◆ **Short problem**
Please give the part of the entries that opens with the line containing "This screenshot has width=644, height=1111." and closes with the line containing "(x=1298, y=509)" as a Markdown table with the columns Row and Line. Number each line and leave out the blank ones.

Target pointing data
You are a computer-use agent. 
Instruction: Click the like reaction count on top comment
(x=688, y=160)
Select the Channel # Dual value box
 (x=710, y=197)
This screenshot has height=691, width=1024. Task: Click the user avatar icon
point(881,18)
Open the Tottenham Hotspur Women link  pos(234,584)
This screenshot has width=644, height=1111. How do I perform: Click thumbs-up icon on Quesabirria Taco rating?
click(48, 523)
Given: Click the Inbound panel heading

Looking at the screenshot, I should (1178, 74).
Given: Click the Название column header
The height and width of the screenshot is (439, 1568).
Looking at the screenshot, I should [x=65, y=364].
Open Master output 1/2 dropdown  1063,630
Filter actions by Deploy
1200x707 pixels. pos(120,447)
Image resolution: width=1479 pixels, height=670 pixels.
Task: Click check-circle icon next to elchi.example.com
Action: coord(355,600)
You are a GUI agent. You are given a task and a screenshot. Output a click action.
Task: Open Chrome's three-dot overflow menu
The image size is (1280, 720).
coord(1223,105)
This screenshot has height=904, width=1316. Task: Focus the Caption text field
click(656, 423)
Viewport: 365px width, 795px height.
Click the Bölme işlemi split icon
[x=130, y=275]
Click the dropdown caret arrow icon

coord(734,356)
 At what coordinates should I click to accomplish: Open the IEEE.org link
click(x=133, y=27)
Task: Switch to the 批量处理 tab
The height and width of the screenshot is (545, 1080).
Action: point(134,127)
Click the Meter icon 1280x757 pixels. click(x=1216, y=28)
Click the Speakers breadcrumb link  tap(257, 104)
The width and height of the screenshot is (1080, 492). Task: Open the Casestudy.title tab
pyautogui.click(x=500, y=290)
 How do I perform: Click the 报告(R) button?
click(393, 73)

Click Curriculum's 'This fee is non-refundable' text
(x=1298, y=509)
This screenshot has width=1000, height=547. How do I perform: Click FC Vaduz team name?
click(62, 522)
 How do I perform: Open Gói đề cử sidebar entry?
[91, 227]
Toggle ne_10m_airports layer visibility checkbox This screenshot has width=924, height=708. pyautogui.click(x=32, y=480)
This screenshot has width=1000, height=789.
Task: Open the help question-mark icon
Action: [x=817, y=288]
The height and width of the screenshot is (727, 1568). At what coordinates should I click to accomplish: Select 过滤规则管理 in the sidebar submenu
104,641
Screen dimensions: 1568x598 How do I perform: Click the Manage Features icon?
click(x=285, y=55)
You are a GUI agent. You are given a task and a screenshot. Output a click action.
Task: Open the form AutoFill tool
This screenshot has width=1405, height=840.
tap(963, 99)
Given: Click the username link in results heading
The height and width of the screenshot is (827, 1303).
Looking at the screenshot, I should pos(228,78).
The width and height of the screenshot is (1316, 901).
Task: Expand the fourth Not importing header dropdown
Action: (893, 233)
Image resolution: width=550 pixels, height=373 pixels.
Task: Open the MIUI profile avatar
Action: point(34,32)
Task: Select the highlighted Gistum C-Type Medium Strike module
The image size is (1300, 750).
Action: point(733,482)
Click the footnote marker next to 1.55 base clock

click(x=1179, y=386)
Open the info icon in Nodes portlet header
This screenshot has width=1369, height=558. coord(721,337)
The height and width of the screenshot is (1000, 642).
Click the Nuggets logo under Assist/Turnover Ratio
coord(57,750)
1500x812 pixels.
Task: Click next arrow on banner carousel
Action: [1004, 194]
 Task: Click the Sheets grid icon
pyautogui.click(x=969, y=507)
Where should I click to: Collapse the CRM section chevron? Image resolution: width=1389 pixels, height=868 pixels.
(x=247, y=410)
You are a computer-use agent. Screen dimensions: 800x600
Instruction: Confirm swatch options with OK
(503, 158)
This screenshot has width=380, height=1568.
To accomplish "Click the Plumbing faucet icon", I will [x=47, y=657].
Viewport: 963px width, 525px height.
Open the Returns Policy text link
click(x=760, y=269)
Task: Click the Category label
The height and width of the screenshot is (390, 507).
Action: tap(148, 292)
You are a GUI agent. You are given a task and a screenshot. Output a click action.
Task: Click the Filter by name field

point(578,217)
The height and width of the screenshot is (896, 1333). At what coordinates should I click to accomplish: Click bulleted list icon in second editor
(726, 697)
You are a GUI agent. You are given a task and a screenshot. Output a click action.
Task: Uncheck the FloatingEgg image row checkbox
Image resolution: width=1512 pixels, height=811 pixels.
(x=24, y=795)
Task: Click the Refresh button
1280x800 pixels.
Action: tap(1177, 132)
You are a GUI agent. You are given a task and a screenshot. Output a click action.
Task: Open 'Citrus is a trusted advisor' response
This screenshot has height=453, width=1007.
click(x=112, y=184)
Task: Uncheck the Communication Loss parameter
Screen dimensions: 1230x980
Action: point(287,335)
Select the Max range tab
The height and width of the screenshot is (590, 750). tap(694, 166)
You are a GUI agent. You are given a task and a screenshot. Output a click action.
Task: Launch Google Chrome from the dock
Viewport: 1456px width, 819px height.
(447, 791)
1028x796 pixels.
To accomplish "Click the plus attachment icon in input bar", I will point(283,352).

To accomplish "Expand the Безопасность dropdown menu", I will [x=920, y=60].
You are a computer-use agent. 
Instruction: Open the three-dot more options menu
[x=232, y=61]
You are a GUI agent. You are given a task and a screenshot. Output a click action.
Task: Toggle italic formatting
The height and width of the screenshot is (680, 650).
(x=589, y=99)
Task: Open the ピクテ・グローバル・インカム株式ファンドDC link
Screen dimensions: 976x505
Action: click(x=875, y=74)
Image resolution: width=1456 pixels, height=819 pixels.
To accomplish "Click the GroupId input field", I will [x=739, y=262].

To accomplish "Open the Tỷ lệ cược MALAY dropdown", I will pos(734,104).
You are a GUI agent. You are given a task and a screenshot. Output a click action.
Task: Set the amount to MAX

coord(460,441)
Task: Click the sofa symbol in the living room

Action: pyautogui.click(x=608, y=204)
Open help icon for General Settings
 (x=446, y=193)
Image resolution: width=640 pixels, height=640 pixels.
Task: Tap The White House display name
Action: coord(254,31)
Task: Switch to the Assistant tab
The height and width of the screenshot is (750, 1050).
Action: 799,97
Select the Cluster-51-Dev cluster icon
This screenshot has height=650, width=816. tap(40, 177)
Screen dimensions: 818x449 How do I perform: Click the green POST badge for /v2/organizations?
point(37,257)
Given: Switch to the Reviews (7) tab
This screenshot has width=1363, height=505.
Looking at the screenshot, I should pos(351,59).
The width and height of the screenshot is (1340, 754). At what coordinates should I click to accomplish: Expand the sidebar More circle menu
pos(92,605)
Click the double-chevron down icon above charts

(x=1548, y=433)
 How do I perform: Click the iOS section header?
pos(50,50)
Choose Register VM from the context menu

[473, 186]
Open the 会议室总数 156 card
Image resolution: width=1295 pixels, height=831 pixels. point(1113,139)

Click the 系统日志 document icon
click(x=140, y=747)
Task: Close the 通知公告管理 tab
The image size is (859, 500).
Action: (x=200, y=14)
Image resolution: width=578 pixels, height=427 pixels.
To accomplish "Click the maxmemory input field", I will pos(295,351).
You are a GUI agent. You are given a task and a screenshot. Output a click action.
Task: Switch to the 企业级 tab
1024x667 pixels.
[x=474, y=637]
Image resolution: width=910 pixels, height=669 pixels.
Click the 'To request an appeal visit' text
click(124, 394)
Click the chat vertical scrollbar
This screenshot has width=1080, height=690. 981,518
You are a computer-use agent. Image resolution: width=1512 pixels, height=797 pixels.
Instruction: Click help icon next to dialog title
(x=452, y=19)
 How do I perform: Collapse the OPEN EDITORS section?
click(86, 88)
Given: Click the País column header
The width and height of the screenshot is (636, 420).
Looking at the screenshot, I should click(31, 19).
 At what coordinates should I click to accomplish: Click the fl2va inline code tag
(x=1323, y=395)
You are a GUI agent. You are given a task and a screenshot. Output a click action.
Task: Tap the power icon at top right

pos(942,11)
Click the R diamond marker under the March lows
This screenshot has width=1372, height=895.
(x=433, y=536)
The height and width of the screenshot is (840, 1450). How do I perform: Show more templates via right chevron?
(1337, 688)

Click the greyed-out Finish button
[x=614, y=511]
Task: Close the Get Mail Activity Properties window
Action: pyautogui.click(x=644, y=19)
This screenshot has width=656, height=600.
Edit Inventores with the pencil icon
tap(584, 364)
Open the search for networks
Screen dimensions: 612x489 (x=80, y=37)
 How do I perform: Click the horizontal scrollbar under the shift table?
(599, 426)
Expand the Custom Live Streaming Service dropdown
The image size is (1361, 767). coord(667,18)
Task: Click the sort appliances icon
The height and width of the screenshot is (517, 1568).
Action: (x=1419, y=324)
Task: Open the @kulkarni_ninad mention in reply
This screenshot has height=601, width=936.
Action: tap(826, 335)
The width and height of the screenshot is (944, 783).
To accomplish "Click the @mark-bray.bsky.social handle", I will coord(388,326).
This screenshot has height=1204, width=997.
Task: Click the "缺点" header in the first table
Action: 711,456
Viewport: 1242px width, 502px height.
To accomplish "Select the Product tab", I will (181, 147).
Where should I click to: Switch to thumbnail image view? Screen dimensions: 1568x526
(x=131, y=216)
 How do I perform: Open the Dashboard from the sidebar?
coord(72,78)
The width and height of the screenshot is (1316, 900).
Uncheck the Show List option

◆ **Result**
| Row | Line |
|---|---|
| 1 | This screenshot has width=644, height=1111. How do I perform: Click thumbs-up icon on Quesabirria Taco rating? |
| 2 | click(48, 523) |
| 3 | Given: Click the Inbound panel heading |
| 4 | Looking at the screenshot, I should (1178, 74). |
| 5 | Given: Click the Название column header |
| 6 | The height and width of the screenshot is (439, 1568). |
| 7 | Looking at the screenshot, I should [x=65, y=364]. |
| 8 | Open Master output 1/2 dropdown  1063,630 |
| 9 | Filter actions by Deploy |
| 10 | 1200x707 pixels. pos(120,447) |
| 11 | Image resolution: width=1479 pixels, height=670 pixels. |
| 12 | Task: Click check-circle icon next to elchi.example.com |
| 13 | Action: coord(355,600) |
| 14 | You are a GUI agent. You are given a task and a screenshot. Output a click action. |
| 15 | Task: Open Chrome's three-dot overflow menu |
| 16 | The image size is (1280, 720). |
| 17 | coord(1223,105) |
| 18 | This screenshot has height=904, width=1316. Task: Focus the Caption text field |
| 19 | click(656, 423) |
| 20 | Viewport: 365px width, 795px height. |
| 21 | Click the Bölme işlemi split icon |
| 22 | [x=130, y=275] |
| 23 | Click the dropdown caret arrow icon |
| 24 | coord(734,356) |
| 25 |  At what coordinates should I click to accomplish: Open the IEEE.org link |
| 26 | click(x=133, y=27) |
| 27 | Task: Switch to the 批量处理 tab |
| 28 | The height and width of the screenshot is (545, 1080). |
| 29 | Action: point(134,127) |
| 30 | Click the Meter icon 1280x757 pixels. click(x=1216, y=28) |
| 31 | Click the Speakers breadcrumb link  tap(257, 104) |
| 32 | The width and height of the screenshot is (1080, 492). Task: Open the Casestudy.title tab |
| 33 | pyautogui.click(x=500, y=290) |
| 34 |  How do I perform: Click the 报告(R) button? |
| 35 | click(393, 73) |
| 36 | Click Curriculum's 'This fee is non-refundable' text |
| 37 | (x=1298, y=509) |